No significant differences in response rate were observed between IIIc groups across various therapies, but longitudinal analysis revealed a significant rise in FGFR2-IIIc expression following treatment. Among 33 patients with paired pre- and post-treatment samples, 39% exhibited treatment-induced increases in FGFR2-IIIc proportion (P = 0.0085), suggesting adaptive isoform switching as a potential mechanism of resistance. Interestingly, all tumors with FGFR2 amplification or high overall FGFR2 expression belonged exclusively to the low-IIIc group, indicating that existing FGFR2-targeted therapies, which focus on the IIIb isoform, may not benefit patients with FGFR2-IIIc-dominant tumors.

Molecular analysis further revealed that high-IIIc tumors were enriched in epithelial-to-mesenchymal transition (EMT) and myogenesis pathways, consistent with a more invasive and aggressive phenotype. Differential gene expression analysis identified EPHA7 and MTTP as the most upregulated genes in high-IIIc cancers, both previously linked to tumor progression and ferroptosis resistance. Transcriptomic analysis revealed reduced expression of the splicing regulator ESRP1, which controls FGFR2 splicing. Coordinated dysregulation of its target genes, including CD44 and ENAH, further supported a shift toward mesenchymal transition.
Experts’ Perspectives
The publication has drawn attention within the Japanese oncology community.
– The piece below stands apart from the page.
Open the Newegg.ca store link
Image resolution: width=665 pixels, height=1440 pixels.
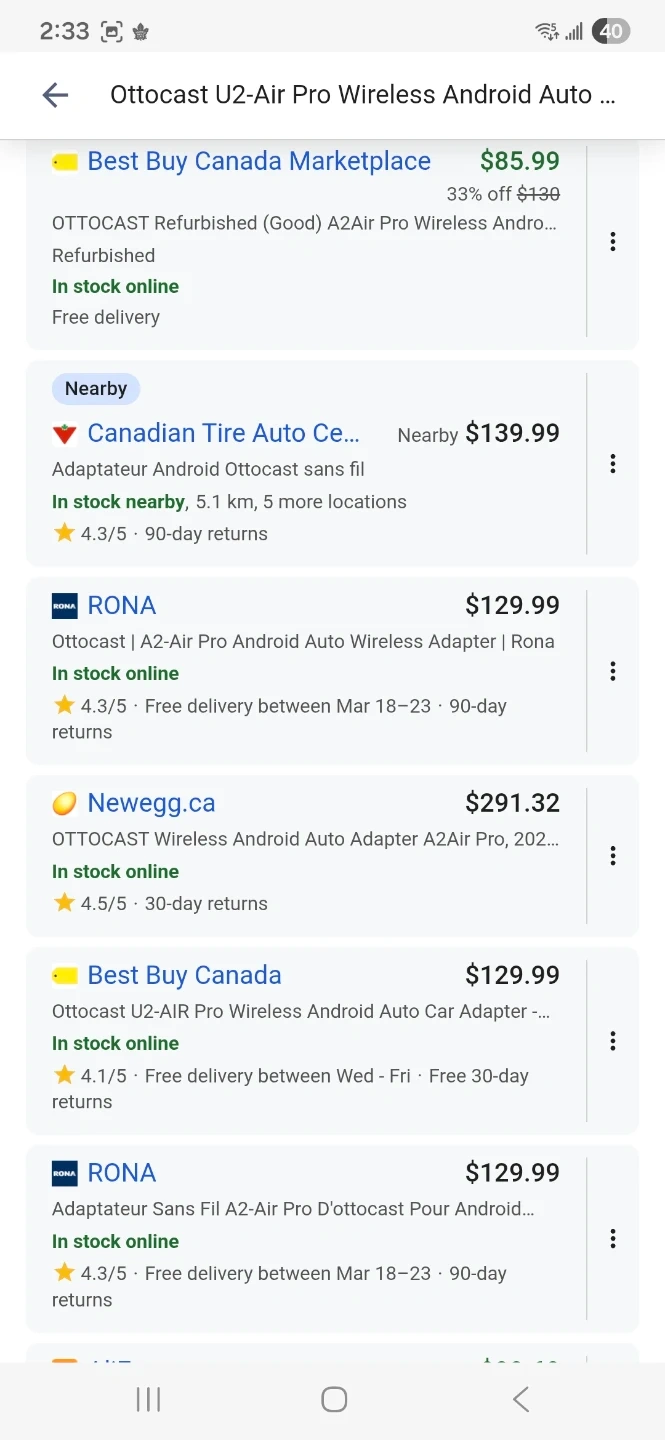[x=151, y=803]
Dr. Daisuke Kotani, Chief Physician at the Department of Gastrointestinal Oncology, National Cancer Center Hospital East, shared:
“Our colleagues Dr. Hashimoto and the MONSTAR-3 team just published in ESMO Open! FGFR2-IIIc isoform detection reveals prognostic prevalence and a functional link to mesenchymal transition in gastric and gastroesophageal cancers.”
Dr. Kohei Shitara, Director of the same department and co-author of the paper, added:
“We show that a high FGFR2-IIIc to IIIb isoform ratio in gastric and GEJ cancers correlates with poor prognosis and epithelial–mesenchymal transition. Further analysis in bemarituzumab-treated tumors is ongoing.”
Their reflections underscore how isoform-level profiling is reshaping the biological understanding of FGFR2 and may guide the next generation of targeted therapies in gastric cancer.
Conclusion
This comprehensive transcriptomic analysis identifies FGFR2-IIIc as a powerful prognostic biomarker and uncovers treatment-induced isoform switching as a potential mechanism of therapeutic resistance in advanced GC/GEJC. These findings highlight an unmet clinical need for the development of FGFR2-IIIc-specific inhibitors and for integrating isoform-level molecular profiling into personalized treatment strategies.
By distinguishing FGFR2 isoforms through whole-transcriptome sequencing, clinicians may be able to better predict outcomes and guide targeted therapy selection. The discovery of FGFR2-IIIc–driven resistance underscores the importance of continuous molecular monitoring and the evolution of precision oncology in gastric and gastroesophageal cancers.